Look through the material for lines with the word "will", and copy each one.

*** Records for the exercise Section Begins ***

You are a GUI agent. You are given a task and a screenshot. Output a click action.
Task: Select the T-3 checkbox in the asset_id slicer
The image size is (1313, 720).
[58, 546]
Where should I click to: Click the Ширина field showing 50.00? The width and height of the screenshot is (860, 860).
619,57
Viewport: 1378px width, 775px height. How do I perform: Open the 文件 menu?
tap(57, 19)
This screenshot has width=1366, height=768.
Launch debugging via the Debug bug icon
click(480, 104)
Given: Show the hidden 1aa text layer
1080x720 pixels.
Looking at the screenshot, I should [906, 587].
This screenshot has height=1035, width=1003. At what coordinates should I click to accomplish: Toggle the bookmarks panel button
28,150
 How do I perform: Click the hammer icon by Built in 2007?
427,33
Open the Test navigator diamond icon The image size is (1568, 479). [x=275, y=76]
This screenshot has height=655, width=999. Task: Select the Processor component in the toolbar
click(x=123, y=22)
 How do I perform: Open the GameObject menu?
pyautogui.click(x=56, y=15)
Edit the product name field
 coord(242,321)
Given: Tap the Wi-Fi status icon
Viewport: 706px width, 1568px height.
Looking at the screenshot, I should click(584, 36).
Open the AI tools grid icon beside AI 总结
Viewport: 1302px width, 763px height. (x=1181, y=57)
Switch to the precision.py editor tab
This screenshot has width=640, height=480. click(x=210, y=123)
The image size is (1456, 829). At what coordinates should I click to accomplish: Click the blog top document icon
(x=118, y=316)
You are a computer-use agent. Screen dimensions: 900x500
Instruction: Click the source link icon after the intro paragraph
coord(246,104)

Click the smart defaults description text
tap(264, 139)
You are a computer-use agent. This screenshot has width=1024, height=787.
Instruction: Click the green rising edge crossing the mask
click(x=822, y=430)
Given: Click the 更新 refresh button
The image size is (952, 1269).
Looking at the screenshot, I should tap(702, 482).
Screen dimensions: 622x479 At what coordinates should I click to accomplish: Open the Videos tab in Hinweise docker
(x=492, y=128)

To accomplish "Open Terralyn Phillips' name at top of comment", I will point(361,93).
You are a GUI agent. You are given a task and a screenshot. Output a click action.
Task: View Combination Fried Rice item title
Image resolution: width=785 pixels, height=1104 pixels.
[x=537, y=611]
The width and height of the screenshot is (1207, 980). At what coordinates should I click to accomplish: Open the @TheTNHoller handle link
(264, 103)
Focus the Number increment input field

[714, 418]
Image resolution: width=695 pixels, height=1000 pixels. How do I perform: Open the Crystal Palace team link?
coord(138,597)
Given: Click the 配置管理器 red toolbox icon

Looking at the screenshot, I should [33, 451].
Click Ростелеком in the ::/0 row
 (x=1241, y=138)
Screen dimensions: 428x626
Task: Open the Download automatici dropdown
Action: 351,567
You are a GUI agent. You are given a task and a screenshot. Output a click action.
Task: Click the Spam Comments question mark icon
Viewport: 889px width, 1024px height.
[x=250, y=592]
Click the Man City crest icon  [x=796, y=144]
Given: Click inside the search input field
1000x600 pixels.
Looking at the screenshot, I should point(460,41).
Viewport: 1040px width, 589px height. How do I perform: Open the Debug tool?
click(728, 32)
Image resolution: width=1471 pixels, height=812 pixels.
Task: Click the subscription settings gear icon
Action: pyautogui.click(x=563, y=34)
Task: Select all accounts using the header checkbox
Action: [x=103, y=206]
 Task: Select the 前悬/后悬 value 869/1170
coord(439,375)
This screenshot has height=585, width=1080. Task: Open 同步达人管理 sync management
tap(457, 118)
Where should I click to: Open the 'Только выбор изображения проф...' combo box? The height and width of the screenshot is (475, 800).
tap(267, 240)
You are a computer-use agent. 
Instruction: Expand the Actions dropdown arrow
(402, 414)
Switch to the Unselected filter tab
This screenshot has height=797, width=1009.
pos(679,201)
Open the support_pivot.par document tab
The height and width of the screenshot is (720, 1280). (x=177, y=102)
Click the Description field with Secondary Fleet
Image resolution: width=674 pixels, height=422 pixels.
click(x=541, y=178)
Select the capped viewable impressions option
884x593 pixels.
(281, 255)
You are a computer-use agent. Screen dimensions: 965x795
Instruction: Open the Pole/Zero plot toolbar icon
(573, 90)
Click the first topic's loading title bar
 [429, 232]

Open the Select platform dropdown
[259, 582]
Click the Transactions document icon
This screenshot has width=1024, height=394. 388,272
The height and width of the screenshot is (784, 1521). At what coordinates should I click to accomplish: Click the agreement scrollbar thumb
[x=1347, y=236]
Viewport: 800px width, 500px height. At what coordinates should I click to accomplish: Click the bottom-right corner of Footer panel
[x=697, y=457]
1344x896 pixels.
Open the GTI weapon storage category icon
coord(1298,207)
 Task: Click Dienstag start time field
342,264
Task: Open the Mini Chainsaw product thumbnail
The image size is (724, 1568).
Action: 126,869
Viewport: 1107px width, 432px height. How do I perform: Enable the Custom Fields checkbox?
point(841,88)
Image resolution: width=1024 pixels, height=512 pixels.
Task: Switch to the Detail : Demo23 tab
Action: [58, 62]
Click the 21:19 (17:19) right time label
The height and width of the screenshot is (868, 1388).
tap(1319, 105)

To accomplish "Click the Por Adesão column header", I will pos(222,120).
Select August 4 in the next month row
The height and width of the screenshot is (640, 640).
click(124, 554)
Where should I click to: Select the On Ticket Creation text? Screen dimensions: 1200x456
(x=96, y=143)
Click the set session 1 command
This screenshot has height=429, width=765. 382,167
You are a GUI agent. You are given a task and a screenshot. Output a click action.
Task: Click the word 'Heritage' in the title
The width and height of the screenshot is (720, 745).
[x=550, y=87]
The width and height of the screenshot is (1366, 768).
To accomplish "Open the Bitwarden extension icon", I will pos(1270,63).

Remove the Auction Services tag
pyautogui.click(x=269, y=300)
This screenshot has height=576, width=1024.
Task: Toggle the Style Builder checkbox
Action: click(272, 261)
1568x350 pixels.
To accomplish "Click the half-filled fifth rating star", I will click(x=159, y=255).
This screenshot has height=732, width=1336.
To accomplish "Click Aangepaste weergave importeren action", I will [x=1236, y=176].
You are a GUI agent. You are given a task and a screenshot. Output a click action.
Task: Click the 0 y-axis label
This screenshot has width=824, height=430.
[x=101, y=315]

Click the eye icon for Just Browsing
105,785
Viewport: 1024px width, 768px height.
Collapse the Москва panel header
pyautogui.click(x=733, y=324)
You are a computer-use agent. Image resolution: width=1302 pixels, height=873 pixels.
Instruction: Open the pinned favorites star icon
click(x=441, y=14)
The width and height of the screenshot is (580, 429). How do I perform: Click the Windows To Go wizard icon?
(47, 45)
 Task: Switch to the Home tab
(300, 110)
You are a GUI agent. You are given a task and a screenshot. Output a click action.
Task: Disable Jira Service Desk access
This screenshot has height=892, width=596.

*** Records for the exercise Section Ends ***

Exercise output |
To accomplish "Open Terralyn Phillips' name at top of comment", I will point(361,93).
To accomplish "Click the Por Adesão column header", I will pos(222,120).
To accomplish "Open the Bitwarden extension icon", I will pos(1270,63).
To accomplish "Click the half-filled fifth rating star", I will click(x=159, y=255).
To accomplish "Click Aangepaste weergave importeren action", I will [x=1236, y=176].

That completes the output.